What motivates you to continue pushing the boundaries of genomics and biomedicine? Are there any scientists, mentors, or personal experiences that have profoundly influenced your career path?

I believe the science that I do can truly transform medicine and make people live healthier and happier lives, I am uniquely talented at what I do, and no one can fill my gap the exact way I would. I have something unique to offer the world through my science, and I take it almost as a social responsibility to give my best to it. Thirdly, I enjoy what I do. I truly have fun when I delve deep into my field, either in conversations when working in the lab or when brainstorming. I enjoy doing it.
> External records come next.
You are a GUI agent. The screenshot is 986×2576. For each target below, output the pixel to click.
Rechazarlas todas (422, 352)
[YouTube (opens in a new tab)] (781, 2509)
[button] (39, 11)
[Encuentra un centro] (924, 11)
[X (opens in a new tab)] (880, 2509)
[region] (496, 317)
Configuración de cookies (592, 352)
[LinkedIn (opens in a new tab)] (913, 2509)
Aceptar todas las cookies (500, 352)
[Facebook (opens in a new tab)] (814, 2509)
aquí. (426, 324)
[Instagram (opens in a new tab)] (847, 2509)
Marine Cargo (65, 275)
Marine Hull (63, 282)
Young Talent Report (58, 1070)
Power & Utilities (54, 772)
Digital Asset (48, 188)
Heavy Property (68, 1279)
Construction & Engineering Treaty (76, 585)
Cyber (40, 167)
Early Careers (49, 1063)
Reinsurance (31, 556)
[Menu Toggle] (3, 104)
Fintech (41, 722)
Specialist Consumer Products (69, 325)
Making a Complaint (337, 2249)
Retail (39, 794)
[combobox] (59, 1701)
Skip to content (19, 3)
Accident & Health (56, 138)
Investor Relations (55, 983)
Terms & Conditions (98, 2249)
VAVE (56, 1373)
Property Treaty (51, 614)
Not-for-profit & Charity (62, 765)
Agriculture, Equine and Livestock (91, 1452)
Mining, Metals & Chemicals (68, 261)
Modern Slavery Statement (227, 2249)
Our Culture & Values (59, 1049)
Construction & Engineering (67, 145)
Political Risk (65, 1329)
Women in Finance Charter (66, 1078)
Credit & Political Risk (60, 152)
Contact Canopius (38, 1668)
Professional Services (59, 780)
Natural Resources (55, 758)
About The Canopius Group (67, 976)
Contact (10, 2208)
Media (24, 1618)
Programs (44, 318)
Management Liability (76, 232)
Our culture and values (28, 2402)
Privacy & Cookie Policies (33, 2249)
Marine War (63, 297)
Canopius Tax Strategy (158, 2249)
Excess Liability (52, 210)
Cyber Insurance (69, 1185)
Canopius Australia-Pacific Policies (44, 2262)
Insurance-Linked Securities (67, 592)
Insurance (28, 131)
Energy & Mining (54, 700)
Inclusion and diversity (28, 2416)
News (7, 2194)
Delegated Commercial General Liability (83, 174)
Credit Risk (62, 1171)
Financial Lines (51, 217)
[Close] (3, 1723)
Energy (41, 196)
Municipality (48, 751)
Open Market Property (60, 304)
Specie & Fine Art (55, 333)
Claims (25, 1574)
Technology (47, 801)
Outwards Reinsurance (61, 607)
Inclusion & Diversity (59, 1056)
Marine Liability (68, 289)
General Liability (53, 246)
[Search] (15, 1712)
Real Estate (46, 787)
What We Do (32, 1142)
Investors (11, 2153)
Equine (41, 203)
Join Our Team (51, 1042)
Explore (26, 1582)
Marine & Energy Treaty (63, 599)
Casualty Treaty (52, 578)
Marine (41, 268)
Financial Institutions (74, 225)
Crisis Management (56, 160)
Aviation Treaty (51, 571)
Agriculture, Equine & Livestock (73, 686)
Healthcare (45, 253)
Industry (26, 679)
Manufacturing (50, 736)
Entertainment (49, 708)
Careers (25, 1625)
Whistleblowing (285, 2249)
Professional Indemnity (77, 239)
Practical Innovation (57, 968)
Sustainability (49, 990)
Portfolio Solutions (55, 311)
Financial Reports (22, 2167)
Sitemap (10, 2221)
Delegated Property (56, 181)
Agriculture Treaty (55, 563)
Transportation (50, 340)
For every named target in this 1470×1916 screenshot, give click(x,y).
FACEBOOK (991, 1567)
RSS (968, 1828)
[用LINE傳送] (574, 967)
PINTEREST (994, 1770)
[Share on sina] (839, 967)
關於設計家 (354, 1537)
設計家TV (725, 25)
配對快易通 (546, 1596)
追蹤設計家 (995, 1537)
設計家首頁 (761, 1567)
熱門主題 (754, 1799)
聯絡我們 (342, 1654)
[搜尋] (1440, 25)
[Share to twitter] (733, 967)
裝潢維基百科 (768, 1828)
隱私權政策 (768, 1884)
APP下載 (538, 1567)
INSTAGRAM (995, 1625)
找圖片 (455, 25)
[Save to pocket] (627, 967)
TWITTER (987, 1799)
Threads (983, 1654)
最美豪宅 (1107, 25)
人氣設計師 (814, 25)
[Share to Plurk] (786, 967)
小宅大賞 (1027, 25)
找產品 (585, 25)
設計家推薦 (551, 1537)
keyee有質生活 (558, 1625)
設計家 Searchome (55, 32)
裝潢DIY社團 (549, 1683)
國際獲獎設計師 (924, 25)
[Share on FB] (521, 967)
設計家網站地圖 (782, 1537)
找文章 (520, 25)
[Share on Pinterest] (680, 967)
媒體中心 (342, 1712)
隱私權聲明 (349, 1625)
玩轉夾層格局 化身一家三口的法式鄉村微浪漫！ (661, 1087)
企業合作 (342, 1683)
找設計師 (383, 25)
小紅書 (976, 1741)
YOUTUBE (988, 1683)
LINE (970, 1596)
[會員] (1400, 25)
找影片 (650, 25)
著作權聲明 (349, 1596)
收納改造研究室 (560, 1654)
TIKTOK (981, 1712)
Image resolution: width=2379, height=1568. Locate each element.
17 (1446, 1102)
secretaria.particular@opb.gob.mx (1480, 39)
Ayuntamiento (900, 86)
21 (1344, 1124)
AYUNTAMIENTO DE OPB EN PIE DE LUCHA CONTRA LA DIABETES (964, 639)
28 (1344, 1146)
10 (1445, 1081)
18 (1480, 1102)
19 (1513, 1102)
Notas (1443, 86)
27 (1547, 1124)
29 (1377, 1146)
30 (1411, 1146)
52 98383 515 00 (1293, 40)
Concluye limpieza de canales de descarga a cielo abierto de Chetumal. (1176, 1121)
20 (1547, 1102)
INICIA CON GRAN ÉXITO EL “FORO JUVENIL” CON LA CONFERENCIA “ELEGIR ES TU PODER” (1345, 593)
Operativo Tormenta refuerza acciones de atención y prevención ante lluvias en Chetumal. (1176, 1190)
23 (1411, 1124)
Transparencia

One of my biggest motivations besides these is the dearth of Nigerians and Africans in this field. I want to be a gateway through which the path to a scientific (or even a non-scientific) career that advances genomics and precision medicine can open up for Africans and Nigerians and many aspiring young scholars who may feel that such a field is out of their reach. I want to empower every aspiring scientist whom I have the opportunity to mentor directly or indirectly, to have the courage to forge their scientific path and solve problems that they are inspired to solve, irrespective of their backgrounds.